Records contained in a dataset
__________________________________________________
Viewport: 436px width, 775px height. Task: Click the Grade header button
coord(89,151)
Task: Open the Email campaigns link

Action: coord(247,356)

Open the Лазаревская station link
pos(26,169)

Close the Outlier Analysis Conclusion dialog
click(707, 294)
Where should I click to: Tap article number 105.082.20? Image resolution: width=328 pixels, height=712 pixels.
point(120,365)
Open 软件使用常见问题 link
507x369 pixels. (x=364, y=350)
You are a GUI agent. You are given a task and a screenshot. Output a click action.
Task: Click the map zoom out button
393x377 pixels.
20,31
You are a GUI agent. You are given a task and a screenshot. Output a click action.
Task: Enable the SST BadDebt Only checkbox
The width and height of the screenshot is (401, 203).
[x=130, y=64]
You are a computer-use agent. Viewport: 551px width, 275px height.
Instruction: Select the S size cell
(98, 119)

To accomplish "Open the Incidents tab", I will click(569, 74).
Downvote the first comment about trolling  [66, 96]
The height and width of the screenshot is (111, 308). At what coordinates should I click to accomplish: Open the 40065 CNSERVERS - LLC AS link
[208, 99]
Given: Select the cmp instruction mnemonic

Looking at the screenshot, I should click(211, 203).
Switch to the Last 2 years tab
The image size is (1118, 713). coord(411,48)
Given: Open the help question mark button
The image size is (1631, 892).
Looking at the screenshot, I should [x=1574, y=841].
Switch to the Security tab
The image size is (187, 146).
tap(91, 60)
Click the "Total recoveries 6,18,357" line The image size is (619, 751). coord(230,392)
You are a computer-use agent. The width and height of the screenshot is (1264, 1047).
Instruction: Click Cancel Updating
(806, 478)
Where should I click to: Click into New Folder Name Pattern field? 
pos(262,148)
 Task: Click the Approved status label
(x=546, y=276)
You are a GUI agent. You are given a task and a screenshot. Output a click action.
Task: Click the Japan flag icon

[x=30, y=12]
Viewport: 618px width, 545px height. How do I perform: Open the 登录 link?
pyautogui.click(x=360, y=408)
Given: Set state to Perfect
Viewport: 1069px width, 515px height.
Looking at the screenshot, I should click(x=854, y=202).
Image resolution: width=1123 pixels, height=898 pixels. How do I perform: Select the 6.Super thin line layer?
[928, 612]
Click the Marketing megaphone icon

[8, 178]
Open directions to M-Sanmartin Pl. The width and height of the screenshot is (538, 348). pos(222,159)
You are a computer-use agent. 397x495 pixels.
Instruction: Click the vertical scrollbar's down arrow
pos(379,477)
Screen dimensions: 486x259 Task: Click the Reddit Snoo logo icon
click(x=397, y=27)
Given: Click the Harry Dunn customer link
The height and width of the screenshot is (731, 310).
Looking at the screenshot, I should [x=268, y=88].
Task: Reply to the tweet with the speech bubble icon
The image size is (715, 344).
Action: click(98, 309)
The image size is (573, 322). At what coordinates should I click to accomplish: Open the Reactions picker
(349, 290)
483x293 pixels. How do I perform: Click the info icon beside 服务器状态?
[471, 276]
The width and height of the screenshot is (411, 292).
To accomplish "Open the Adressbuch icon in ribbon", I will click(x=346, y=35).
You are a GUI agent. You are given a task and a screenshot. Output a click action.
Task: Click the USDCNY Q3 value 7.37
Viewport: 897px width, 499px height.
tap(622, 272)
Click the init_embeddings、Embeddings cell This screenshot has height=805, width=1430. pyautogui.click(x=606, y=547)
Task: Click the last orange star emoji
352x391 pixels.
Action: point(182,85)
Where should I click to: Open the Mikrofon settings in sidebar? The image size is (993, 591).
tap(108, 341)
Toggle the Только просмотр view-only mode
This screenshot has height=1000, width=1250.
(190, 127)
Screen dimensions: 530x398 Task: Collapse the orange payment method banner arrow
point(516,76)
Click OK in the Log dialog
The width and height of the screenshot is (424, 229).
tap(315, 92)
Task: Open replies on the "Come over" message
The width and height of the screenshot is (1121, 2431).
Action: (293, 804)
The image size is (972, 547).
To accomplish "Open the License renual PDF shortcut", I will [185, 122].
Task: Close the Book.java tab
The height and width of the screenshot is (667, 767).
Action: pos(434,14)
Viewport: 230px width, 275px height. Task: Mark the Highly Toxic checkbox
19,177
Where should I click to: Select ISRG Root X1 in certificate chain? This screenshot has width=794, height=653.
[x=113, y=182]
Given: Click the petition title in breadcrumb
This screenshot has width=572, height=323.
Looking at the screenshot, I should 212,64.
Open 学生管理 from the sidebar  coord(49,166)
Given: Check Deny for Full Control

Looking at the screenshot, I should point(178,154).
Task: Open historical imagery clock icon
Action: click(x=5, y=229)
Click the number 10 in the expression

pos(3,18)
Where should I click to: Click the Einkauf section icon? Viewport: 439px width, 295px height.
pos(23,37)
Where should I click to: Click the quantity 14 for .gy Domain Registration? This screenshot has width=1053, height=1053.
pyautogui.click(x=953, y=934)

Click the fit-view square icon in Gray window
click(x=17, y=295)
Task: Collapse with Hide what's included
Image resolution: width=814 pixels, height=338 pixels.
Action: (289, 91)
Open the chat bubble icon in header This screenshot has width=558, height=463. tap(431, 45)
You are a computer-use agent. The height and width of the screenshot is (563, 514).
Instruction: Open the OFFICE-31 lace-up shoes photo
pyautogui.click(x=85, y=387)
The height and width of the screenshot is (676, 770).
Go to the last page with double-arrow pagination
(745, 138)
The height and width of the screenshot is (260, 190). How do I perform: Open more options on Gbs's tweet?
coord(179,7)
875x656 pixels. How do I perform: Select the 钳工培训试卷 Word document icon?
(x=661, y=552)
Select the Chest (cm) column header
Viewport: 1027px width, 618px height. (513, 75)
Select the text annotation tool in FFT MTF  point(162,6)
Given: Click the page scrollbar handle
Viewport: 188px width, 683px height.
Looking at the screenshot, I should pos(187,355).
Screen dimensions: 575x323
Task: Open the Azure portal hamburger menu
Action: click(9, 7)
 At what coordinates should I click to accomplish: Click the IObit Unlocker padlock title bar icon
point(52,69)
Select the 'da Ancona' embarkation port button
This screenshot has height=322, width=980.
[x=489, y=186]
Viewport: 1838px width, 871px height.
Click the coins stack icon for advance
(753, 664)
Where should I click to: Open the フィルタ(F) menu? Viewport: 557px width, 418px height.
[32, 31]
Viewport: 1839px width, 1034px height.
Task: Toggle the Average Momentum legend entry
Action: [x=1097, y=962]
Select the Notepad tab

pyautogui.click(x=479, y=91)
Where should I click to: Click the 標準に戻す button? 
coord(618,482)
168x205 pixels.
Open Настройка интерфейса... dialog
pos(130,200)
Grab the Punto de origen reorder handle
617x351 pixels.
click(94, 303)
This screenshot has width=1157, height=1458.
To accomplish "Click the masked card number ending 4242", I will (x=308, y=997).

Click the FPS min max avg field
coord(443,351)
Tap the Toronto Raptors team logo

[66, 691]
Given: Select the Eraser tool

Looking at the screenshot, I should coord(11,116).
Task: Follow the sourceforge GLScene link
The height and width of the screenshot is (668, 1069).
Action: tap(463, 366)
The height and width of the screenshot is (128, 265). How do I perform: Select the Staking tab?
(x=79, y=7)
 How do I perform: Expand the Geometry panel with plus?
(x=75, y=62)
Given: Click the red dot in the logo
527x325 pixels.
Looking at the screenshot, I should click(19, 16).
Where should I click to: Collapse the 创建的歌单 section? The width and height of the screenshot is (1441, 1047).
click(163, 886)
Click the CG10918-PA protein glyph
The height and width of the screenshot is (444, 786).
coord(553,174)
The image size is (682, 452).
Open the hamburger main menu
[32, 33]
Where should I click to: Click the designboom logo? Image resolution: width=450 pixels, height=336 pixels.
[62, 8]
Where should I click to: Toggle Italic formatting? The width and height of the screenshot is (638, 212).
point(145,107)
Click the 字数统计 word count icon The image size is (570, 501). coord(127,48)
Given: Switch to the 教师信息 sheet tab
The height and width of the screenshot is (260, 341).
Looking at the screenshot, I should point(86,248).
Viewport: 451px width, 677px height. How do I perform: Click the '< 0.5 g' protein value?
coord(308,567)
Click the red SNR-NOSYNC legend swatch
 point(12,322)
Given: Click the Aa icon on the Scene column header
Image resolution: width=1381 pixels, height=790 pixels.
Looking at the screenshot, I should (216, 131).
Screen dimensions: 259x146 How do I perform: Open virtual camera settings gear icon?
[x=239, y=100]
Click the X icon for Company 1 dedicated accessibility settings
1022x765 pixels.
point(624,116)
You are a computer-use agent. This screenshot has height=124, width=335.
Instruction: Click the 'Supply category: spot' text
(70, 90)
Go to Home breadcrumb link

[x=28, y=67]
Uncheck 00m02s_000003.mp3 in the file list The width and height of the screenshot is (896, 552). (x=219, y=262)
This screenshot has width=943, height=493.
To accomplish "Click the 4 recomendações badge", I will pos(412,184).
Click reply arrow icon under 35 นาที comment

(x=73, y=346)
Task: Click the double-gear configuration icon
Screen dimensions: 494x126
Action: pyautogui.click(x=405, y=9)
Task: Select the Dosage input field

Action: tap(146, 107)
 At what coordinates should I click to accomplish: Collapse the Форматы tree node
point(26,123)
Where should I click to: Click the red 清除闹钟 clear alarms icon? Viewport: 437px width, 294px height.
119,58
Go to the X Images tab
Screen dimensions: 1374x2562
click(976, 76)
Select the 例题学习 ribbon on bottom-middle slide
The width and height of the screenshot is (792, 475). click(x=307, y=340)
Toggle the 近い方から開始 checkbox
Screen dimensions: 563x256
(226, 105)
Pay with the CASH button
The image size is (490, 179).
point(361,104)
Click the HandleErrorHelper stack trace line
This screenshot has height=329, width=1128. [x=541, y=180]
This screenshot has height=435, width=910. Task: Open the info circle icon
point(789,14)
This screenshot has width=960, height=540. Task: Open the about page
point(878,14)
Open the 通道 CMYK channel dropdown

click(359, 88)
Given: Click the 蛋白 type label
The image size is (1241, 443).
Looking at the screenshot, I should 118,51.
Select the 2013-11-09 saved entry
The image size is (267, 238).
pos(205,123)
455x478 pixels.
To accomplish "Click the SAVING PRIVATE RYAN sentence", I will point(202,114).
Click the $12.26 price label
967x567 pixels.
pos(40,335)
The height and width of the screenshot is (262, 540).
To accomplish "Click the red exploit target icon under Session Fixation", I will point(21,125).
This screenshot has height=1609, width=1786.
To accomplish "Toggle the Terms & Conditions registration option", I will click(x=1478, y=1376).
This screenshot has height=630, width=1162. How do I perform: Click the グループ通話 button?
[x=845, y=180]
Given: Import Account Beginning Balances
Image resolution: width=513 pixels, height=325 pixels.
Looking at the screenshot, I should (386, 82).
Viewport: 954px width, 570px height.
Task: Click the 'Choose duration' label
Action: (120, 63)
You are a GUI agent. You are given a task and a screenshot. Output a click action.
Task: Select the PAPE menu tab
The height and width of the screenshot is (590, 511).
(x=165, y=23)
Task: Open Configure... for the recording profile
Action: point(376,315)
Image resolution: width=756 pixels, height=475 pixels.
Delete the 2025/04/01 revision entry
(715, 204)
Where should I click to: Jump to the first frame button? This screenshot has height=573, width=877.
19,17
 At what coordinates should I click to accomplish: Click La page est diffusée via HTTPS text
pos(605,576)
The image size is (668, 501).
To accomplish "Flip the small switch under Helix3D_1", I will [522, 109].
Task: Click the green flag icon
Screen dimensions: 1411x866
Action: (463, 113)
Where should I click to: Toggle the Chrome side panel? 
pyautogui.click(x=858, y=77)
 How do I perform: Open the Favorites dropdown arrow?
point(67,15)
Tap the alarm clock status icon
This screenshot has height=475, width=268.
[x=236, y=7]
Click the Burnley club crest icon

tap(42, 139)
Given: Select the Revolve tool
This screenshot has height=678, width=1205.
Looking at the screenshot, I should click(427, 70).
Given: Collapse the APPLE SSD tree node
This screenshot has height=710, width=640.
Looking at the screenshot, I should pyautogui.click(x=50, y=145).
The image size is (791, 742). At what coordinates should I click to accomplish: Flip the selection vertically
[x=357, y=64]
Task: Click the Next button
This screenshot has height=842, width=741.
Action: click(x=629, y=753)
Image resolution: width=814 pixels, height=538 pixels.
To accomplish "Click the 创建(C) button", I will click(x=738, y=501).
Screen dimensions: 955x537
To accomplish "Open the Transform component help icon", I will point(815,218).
__________________________________________________
Task requirements
If a line of the data above contains "bubble", copy it out.

Solution for this problem
Task: Reply to the tweet with the speech bubble icon
Open the chat bubble icon in header This screenshot has width=558, height=463. tap(431, 45)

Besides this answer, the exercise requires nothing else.